> _Assigned task_: Please return the listing exactly as it stands, skipping any pictures.

> _Extracted entries_:
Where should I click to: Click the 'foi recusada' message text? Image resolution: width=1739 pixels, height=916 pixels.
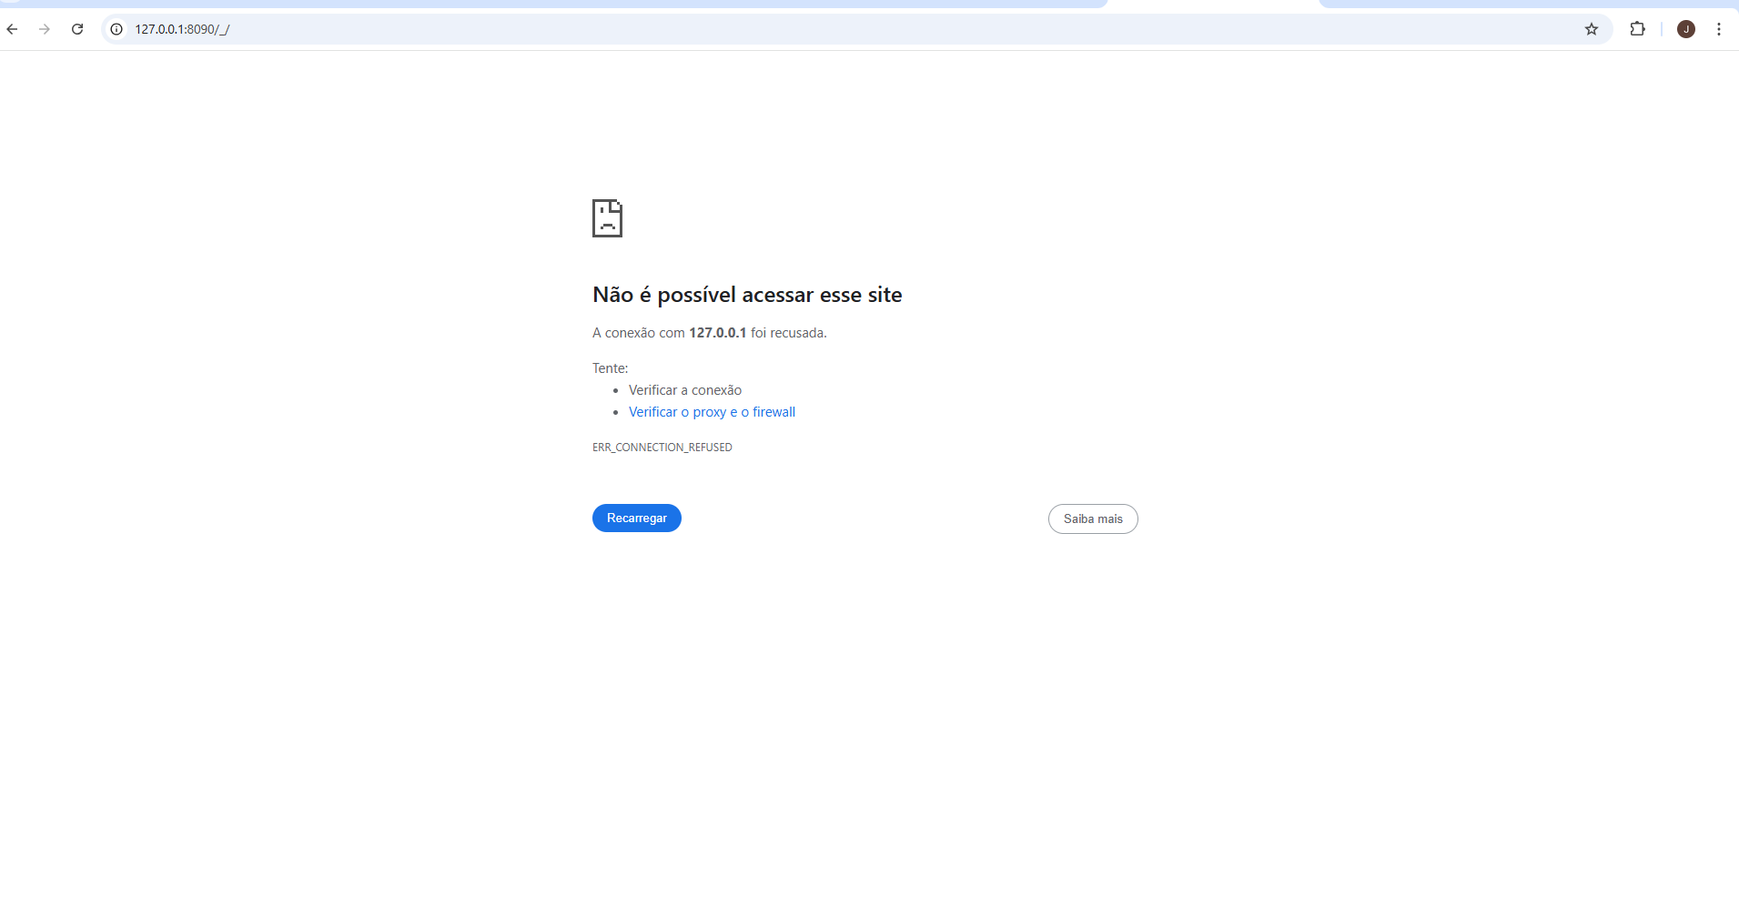click(788, 333)
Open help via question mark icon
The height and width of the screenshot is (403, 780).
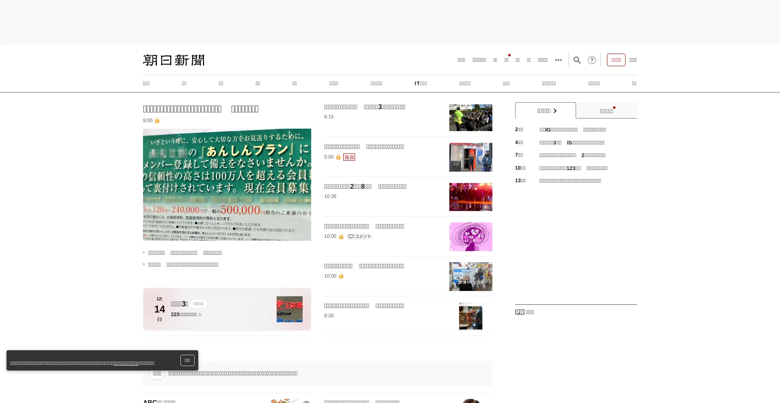click(x=592, y=60)
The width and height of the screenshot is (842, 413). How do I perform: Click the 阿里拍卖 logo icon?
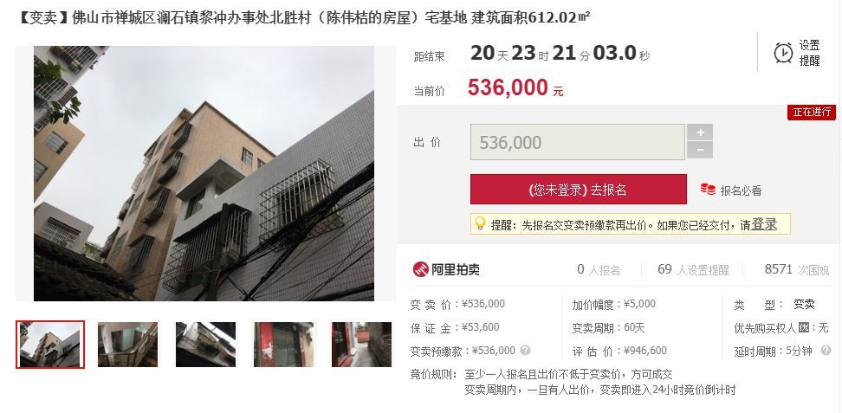click(420, 269)
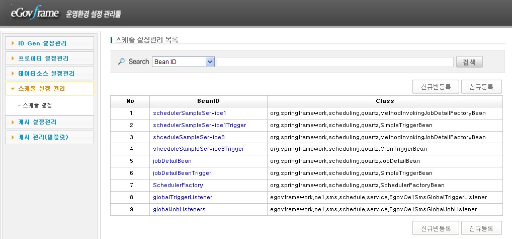Click the magnifier icon beside Search
This screenshot has height=239, width=512.
tap(121, 62)
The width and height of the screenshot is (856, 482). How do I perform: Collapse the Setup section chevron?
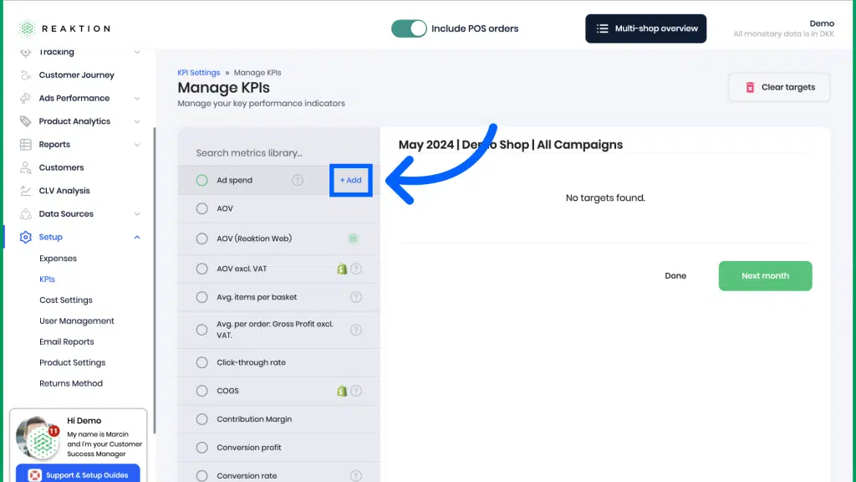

> _Result below_:
Where should I click to: Click the 'foi recusada' message text? Image resolution: width=1739 pixels, height=916 pixels.
click(788, 333)
Open help via question mark icon
The height and width of the screenshot is (403, 780).
click(x=592, y=60)
The width and height of the screenshot is (842, 413). How do I perform: Click the 阿里拍卖 logo icon?
click(420, 269)
Click the magnifier icon beside Search
This screenshot has height=239, width=512.
tap(121, 62)
The width and height of the screenshot is (856, 482). How do I perform: Collapse the Setup section chevron?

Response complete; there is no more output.